— START OF DOCUMENT —

# Must summon the Schwinn Gods.



## rustyspoke66 (Jun 25, 2012)

Ok a guy here in Spokane just picked up this early post war Schwinn. When he sent Me the first picture I figured Phantom? Then He told me it had a Lincoln head badge and sent more pics. The fenders look correct but have no fender light and the indent on the fender is not typical to a Phantom and of course with the chrome fenders and no built in headlight It does not seem to be a Phantom at all or even a B6. It also has the locking springer and fore brake. What the heck is it?


----------



## 2jakes (Jun 25, 2012)

— END OF DOCUMENT —

### TASKS TO PERFORM:
1 – Answer these from the Schwinn forum thread:
(a) In what city does the person who picked up the bicycle live?
(b) What badge does the bicycle have?
(c) Besides the locking springer, what brake does the bicycle have?
2 – Write the next part of the Schwinn forum thread, picking up right after its final line.

— START OF MATERIAL SHOWN —

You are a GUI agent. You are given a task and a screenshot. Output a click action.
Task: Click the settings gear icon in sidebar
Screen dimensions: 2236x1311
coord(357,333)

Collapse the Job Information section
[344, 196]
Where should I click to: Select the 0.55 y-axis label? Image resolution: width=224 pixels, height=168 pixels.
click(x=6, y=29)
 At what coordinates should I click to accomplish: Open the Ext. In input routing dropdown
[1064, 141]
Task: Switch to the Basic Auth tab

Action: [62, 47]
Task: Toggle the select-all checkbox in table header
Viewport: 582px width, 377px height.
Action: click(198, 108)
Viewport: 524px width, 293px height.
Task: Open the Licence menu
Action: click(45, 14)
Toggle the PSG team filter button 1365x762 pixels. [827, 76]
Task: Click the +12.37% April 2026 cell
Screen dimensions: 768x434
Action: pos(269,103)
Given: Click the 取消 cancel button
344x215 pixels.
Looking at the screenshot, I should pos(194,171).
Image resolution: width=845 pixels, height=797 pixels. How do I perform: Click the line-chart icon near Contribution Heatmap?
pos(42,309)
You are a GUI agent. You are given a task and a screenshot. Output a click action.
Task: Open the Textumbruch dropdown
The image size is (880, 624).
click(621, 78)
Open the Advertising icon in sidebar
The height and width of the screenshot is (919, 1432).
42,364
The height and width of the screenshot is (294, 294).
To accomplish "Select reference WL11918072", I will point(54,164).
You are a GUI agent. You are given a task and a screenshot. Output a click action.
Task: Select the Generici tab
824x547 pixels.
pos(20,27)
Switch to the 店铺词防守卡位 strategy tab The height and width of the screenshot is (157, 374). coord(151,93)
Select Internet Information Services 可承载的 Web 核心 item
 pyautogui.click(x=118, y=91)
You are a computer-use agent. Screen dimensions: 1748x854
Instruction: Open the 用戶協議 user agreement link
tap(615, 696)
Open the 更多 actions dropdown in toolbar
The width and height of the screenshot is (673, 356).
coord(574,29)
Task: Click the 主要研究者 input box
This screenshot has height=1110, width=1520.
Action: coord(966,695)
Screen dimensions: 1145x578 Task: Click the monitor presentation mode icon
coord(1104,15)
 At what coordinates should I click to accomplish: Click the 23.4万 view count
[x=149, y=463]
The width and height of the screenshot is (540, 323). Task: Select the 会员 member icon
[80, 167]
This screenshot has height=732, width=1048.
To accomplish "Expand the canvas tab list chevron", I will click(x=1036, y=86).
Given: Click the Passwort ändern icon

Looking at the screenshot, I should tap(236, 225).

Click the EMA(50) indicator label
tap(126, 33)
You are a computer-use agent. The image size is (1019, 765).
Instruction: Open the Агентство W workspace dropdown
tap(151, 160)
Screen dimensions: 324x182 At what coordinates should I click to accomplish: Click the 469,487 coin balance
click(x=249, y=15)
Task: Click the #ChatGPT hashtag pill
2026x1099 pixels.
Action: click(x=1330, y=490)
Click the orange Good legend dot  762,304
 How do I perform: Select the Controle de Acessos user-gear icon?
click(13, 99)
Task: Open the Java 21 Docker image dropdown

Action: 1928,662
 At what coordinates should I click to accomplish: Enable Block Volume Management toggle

— END OF MATERIAL SHOWN —

### ANSWERS GIVEN:
1 –
(a) Spokane
(b) A Lincoln head badge
(c) A fore brake

2 –
*Schwinn (Unequipped)*

Scwhinn bicycles that were labeled "Deluxe" or (Equipped) came with all the "goodies" & priced accordingly. On the Unequipped models  at a lower cost,
did not have the the Fenderlite , luggage carrier , tank and horn. Schwinn also produced their bicycles for different companies…B.F.Goodrich , Lincoln &
others & were labeled with the appropriate head badge. It's a Schwinn but not the "Phantom" deluxe model. But , look at it this way…there's more
Phantoms out there than what you have …A Schwinn Lincoln ! Now I must go back to the mountains of "Schwinnland my son !!!


----------



## jn316 (Jun 25, 2012)

*Front Fender Prewar*

by the long indent on the sides the front fender is prewar.  cannot see clearly if the rear drop outs face to the rear of bike (prewar) or front facing (postwar) nice bike, great project.


----------



## snickle (Jun 26, 2012)

I would have guesses it to be a Panther with missing tank and rack based on the chain ring and pedals, but the long indent in the front fender, and lack of light mounting holes threw me off.


----------



## scrubbinrims (Jun 26, 2012)

As far as the hypothesis of your bike not being well endowed, I am not sure of that since it has the forebrake and locking spinger.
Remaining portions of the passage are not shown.